Also, the ability to set up Herald rules to do any notifications you want,
like 'add me to CC for any code review that touches this file path in any of
these repositories', 'set up an audit whenever someone commits changes to the
master branch of this repository', etc. It has a ton of flexibility for
integrating with other services, like allowing people to authenticate through
their Google account, GitHub, Twitter, JIRA, Disqus, Twitch.tv, Mozilla
Persona, and obviously LDAP as well, or normal Phabricator-specific
username/password authentication.

It's really insane how much integration there is, how rapidly the development
is progressing (we found a bug on a Friday and it was fixed by Monday
afternoon), and how responsive the dev team is (in #phabricator on Freenode).

All that for free.

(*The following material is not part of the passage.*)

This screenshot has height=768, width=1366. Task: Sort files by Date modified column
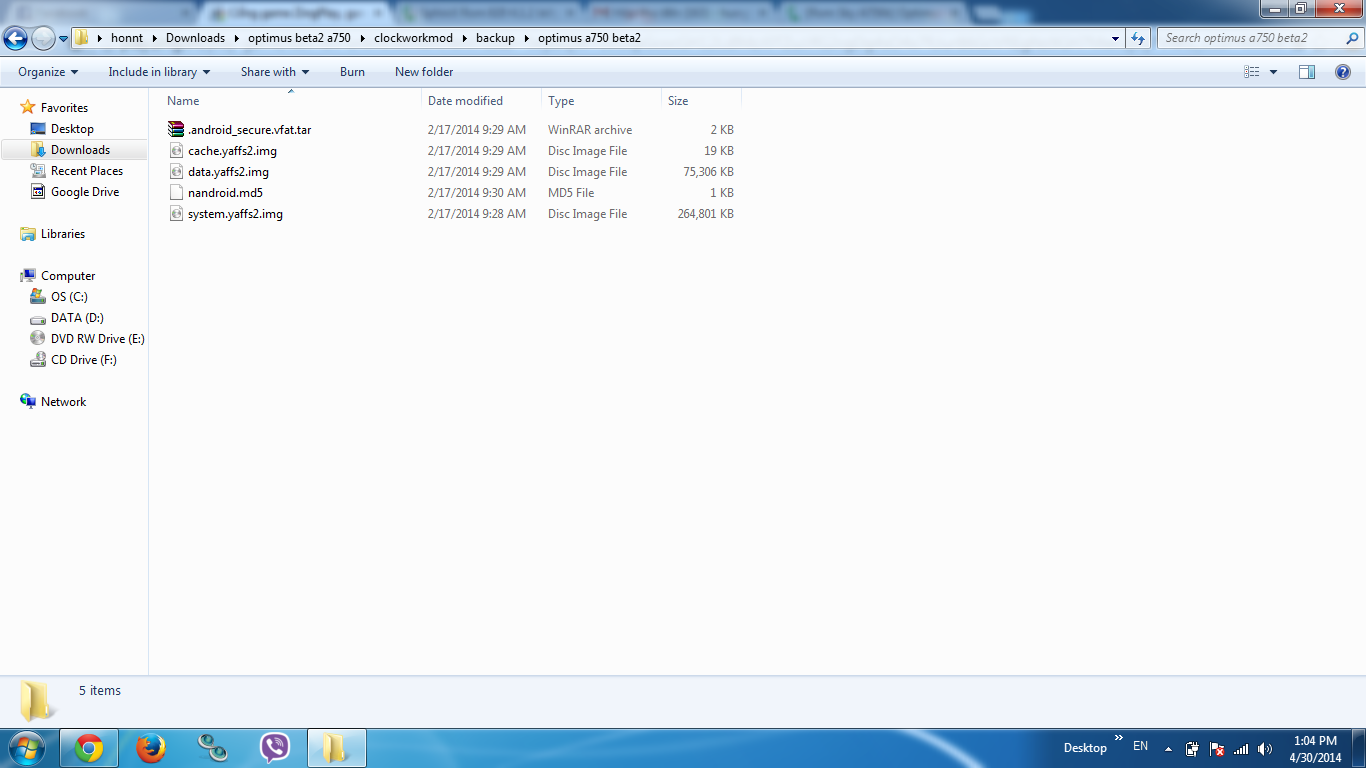465,101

Pretty great.

------
schacon
I may be amazingly biased given that I work for GitHub, but a lot of these
issues are solved by using the Notifications section of GitHub
([https://github.com/notifications](https://github.com/notifications)).

Of the hundreds of repositories we have going internally, the largest is our
main GitHub codebase. We have between 80 and 100 developers committing to that
one repository every week. This includes something like 160 commits per day
across something like 30 pull requests, every day. A lot of us have switched
to using the Notifications tab over email (though some use email filtering and
others use both). That tab groups all your notifications by project and you
can both ack and mute threads easily.

I tend to go to Notifications once a day or so and manage everything - mute
the stuff I don't need to hear from again, unwatch repos where I don't need
every notification, see where I'm mentioned, etc. The user and team mentions
that this author refers to as a "hack" are in fact a very powerful
notification feature. If we need someone from a specific team to review
something, we mention them or their team. I find it much more powerful and
flexible than the more rigid assignment system of other tools, though you can
also assign people to the issues associated with a PR in GitHub as well.

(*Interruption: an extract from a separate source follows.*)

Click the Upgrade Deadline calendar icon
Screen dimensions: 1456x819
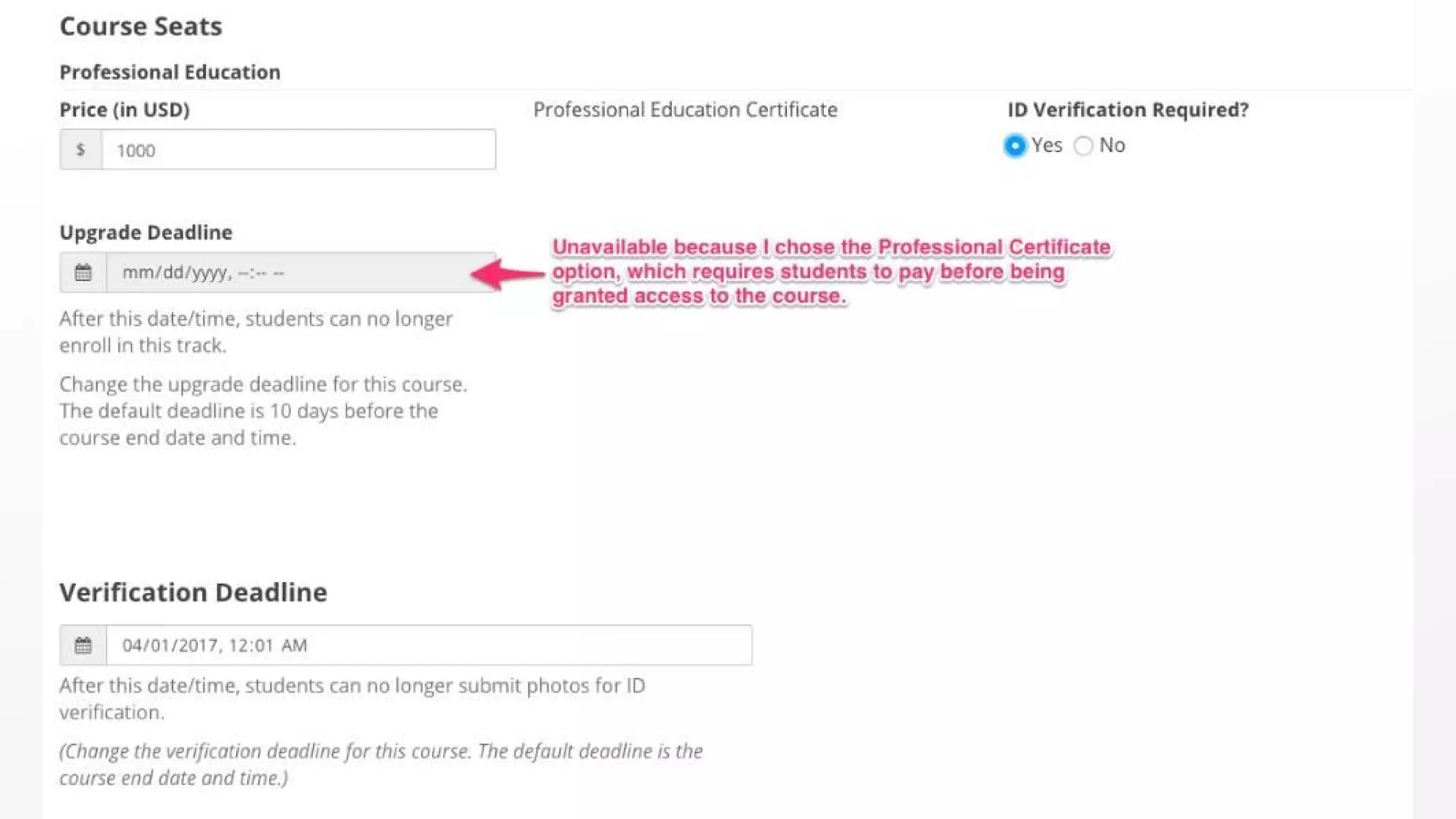83,272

The Issues guide on our Guides site is a great overview of these systems and
how to use them well for even large teams.

[https://guides.github.com/features/issues/](https://guides.github.com/features/issues/)

[https://guides.github.com/introduction/flow/](https://guides.github.com/introduction/flow/)

------
erikb
TL;DR Email filtering + git (the shell tool) + text editor solves all of these
problems without using fancy tools, imho.

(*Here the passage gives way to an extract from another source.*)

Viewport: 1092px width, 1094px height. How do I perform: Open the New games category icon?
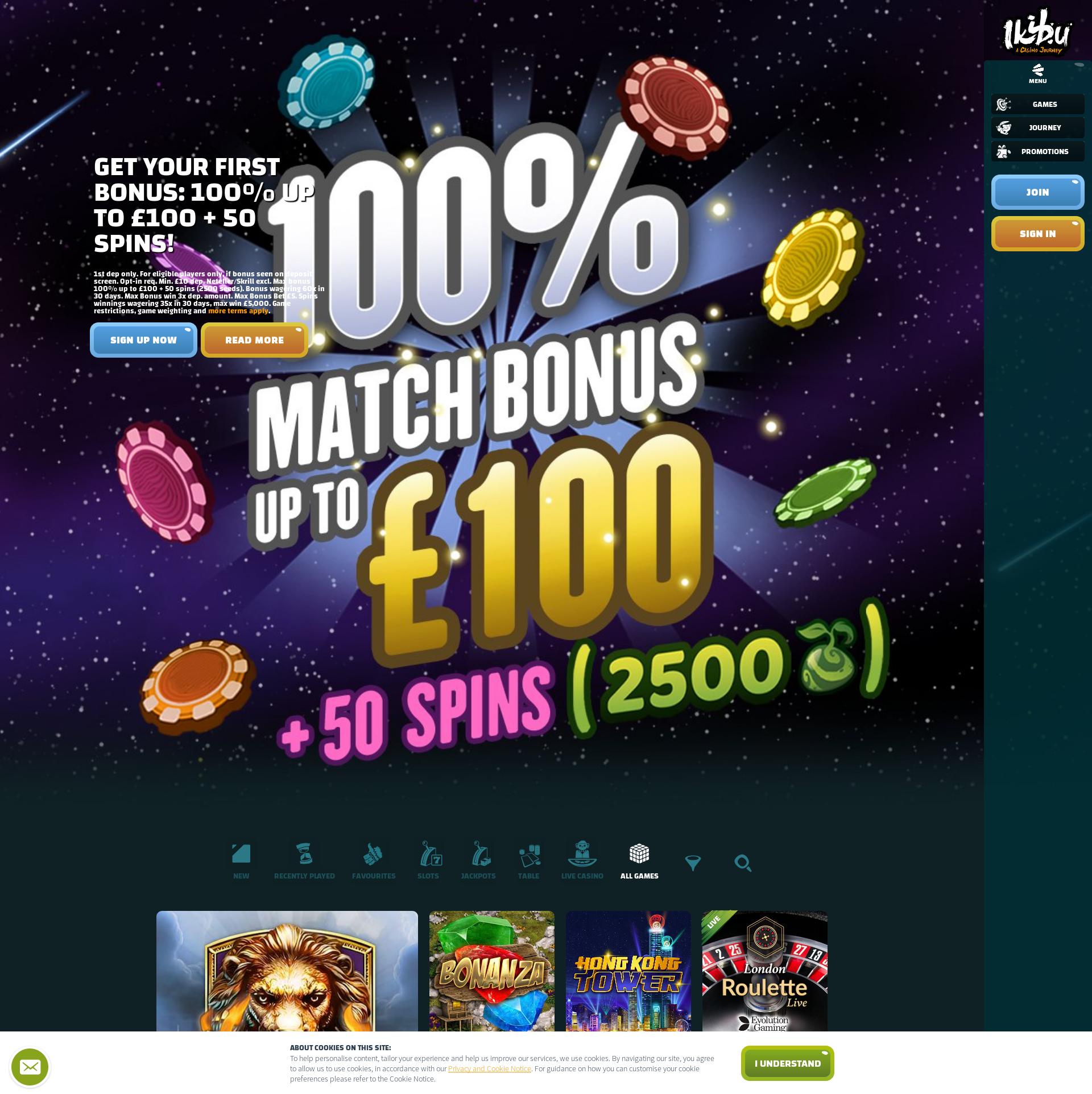[241, 855]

To me this looks like a typical attempt to solve a work process problem via
technology. Using any code review tool doesn't help if you don't get code
review done right. If you filter notifications based on rules in the tool or
let the developers do it via email filtering is basically a question of
philosophy. If you look at a Diff that way or another also doesn't change much
about the review process in itself. Don't solve process questions with more
software features!

IMHO getting loads of emails is great. I can filter by myself what is
interesting to me right now. And worse than the one or two uninteresting
emails every quarter is when I don't get the information I need. A non-
engineer middle manager is allowed to complain about email overload in my
eyes. A developer should be able to handle pure text.

And while we are at it, I also believe that less is more. No matter which
repository hosts my code, I do code reviews on my computer with my own
developer tools. I'm not even sure how the current version of GitHub or
Bitbucket diffs looks like. These websites are basically the shell scripts and
disk space that are used to backup my code and allow other people to access
it. If a developer wants to do a code review he can also decide on his tools.
The rest is just email and "git merge" (--no-ff). But that's just my opinion.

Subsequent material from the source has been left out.